I also took a stab at adding a first set of benchmarks to libcxx/benchmarks/algorithms.bench.cpp , but something is not quite right I think. I'm not very familiar with the libc++ benchmarking system, so if anybody can spot any issues, please let me know.

diff --git a/libcxx/benchmarks/algorithms.bench.cpp b/libcxx/benchmarks/algorithms.bench.cpp
index 564d89d659cb..f0e610df6ba0 100644
--- a/libcxx/benchmarks/algorithms.bench.cpp
+++ b/libcxx/benchmarks/algorithms.bench.cpp
@@ -309,6 +309,48 @@ struct PopHeap {
   };
 };

+template <class ValueType, class Order>
+struct FindMid {
+  size_t Quantity;
+
+  void run(benchmark::State& state) const {
+    runOpOnCopies<ValueType>(state, Quantity, Order(), BatchSize::CountElements, [](auto& Copy) {
+      auto I = std::find(Copy.begin(), Copy.end(), Copy[Copy.size() / 2]);
+      // Try to prevent the compiler from optimizing out std::find.
+      benchmark::DoNotOptimize(I);
+      benchmark::DoNotOptimize(Copy);
+      std::swap(*I, *Copy.begin());
+    });
+  }
+
+  bool skip() const { return Order() == ::Order::Heap; }
+
+  std::string name() const {
+    return "BM_FindMid" + ValueType::name() + Order::name() + "_" + std::to_string(Quantity);
+  };
+};
+
+template <class ValueType, class Order>
+struct FindEnd {
+  size_t Quantity;
+
+  void run(benchmark::State& state) const {
+    runOpOnCopies<ValueType>(state, Quantity, Order(), BatchSize::CountElements, [](auto& Copy) {
+      auto I = std::find(Copy.begin(), Copy.end(), Copy.back());
+      // Try to prevent the compiler from optimizing out std::find.
+      benchmark::DoNotOptimize(I);
+      benchmark::DoNotOptimize(Copy);
+      std::swap(*I, *Copy.begin());
+    });
+  }
+
+  bool skip() const { return Order() == ::Order::Heap; }
+
+  std::string name() const {
+    return "BM_FindEnd" + ValueType::name() + Order::name() + "_" + std::to_string(Quantity);
+  };
+};
+
 } // namespace

 int main(int argc, char** argv) {
@@ -333,5 +375,7 @@ int main(int argc, char** argv) {
       Quantities);
   makeCartesianProductBenchmark<PushHeap, AllValueTypes, AllOrders>(Quantities);
   makeCartesianProductBenchmark<PopHeap, AllValueTypes>(Quantities);
+  makeCartesianProductBenchmark<FindMid, AllValueTypes, AllOrders>(Quantities);
+  makeCartesianProductBenchmark<FindEnd, AllValueTypes, AllOrders>(Quantities);
   benchmark::RunSpecifiedBenchmarks();
 }
libcxx/include/__algorithm/find_if.h
90

Idle thought: @fhahn's commentary makes me realize that this PR is uncomfortably adjacent to the ongoing LWG(?) debate over

const char *first = "hello world";
const char *last = std::ranges::find(first, std::unreachable_sentinel, '\0');

The first question is, because unreachable_sentinel by definition can't be reached by incrementing first — does that mean that [first, unreachable_sentinel) lacks valid-range-ness in the same way as [first, first-1) or [first, nullptr) lacks valid-range-ness? in which case the above has UB?
Related but perhaps orthogonally, does that mean that find in practice should be allowed to read from elements beyond the match as long as they're still in the provided range, e.g.

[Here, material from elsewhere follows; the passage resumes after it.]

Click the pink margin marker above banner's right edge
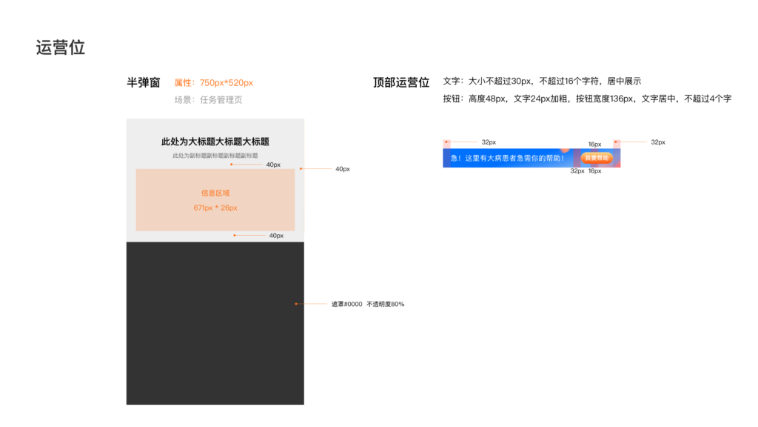 point(617,143)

int buf[100];  // uninitialized garbage
buf[0] = 42; buf[1] = 43; buf[2] = 44;
const char *last = std::find(buf, buf+100, 44);  // could this read buf[3] and thus have UB?

I think this specific PR isn't doing anything new and dangerous right now, but the commentary about "vectorization" and "information that pointers are dereferenceable" and "better optimization" seems very scary to me.

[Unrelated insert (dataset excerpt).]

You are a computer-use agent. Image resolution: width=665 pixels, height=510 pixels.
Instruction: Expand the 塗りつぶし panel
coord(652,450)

fhahn added inline comments.Nov 3 2021, 4:24 PM
libcxx/include/__algorithm/find_if.h
90

That's an interesting point! I naively assumed that both start and end iterators need to be referring to a valid range.

This observation is key to the vectorisation route I think, so if that won't hold in general then it might not be worth pursuing.

ldionne abandoned this revision.Nov 3 2023, 8:42 AM

I am going to abandon this patch. After consideration, I do not think that manually unrolling std::find_if like this is the way to go. Indeed, this leads to much worse code size and we really shouldn't be doing these kinds of optimizations manually, instead the compiler should learn to do it. Also, since this patch was created, we've improved std::find so that it calls memchr when it can, which is even better for both code size and speed.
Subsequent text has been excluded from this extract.